Sangat tidak bijak jika Anda yang kebetulan berada, memandang orang lain dengan sudut pandang Anda. Ini namanya Anda tidak pengertian. Semisal Anda membeli mobil fortuner, lalu tetangga hanya bisa membeli sedan second dengan harga 30 juta, lantas Anda nyeletuk “enak-an beli fortuner lho kayak aku”, sudah pasti yang mendengar celetukan itu hatinya akan terluka, dan enggan mendekati Anda, apalagi jika saban hari yang Anda katakan hanya seputar materi saja.

Bagaimana masyarakat menyebut tipikal orang yang seperti ini?  salah satunya seperti ini, “Keluarganya bapak X itu ya, kalo ngomong suka bikin orang nelangsa, iya kita tau kok kalau dia kaya, tapi nggak gitu juga kali kalo sama orang. Masa’ ya semua orang disuruh beli kayak punya dia, rejeki orang kan nggak sama”.

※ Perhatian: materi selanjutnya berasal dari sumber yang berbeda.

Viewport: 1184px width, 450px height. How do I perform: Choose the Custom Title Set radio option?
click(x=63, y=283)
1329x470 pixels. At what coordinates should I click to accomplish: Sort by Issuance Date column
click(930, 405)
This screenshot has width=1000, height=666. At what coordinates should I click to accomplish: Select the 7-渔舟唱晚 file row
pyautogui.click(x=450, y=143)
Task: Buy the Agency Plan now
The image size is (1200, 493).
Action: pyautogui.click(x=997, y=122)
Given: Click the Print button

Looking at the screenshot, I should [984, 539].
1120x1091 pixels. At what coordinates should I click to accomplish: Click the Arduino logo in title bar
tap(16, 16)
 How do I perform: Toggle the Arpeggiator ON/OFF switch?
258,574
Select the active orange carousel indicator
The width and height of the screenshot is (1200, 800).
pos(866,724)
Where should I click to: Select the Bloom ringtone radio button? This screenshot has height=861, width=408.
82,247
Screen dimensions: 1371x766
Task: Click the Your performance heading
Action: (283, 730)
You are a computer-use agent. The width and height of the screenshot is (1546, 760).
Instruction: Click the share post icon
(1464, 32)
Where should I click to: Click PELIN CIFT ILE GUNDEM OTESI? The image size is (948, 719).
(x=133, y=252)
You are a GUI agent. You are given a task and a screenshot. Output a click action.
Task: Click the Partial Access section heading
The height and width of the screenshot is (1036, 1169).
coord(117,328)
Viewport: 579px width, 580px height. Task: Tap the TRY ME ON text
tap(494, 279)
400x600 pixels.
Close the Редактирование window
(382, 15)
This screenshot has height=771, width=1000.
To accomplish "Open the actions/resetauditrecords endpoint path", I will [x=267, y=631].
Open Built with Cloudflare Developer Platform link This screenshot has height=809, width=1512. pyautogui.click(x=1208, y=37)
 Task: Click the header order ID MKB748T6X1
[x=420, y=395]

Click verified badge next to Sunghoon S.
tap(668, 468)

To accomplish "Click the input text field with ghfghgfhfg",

Sikap-sikap diatas, jika Anda terapkan dengan baik dalam kehidupan sehari-hari akan membantu menjaga nama baik keluarga. Peran anggota keluarga yang dijalankan sepenuh hati sangat penting disini. Bersikaplah baik pada sesama, berbuatlah baik pada sesama, ingat Tuhan pada setiap kesempatan, dan ingatlah pemutus kenikmatan yang sejati, yaitu kematian. Yang berasal dari-Nya, akan kembali pada-Nya.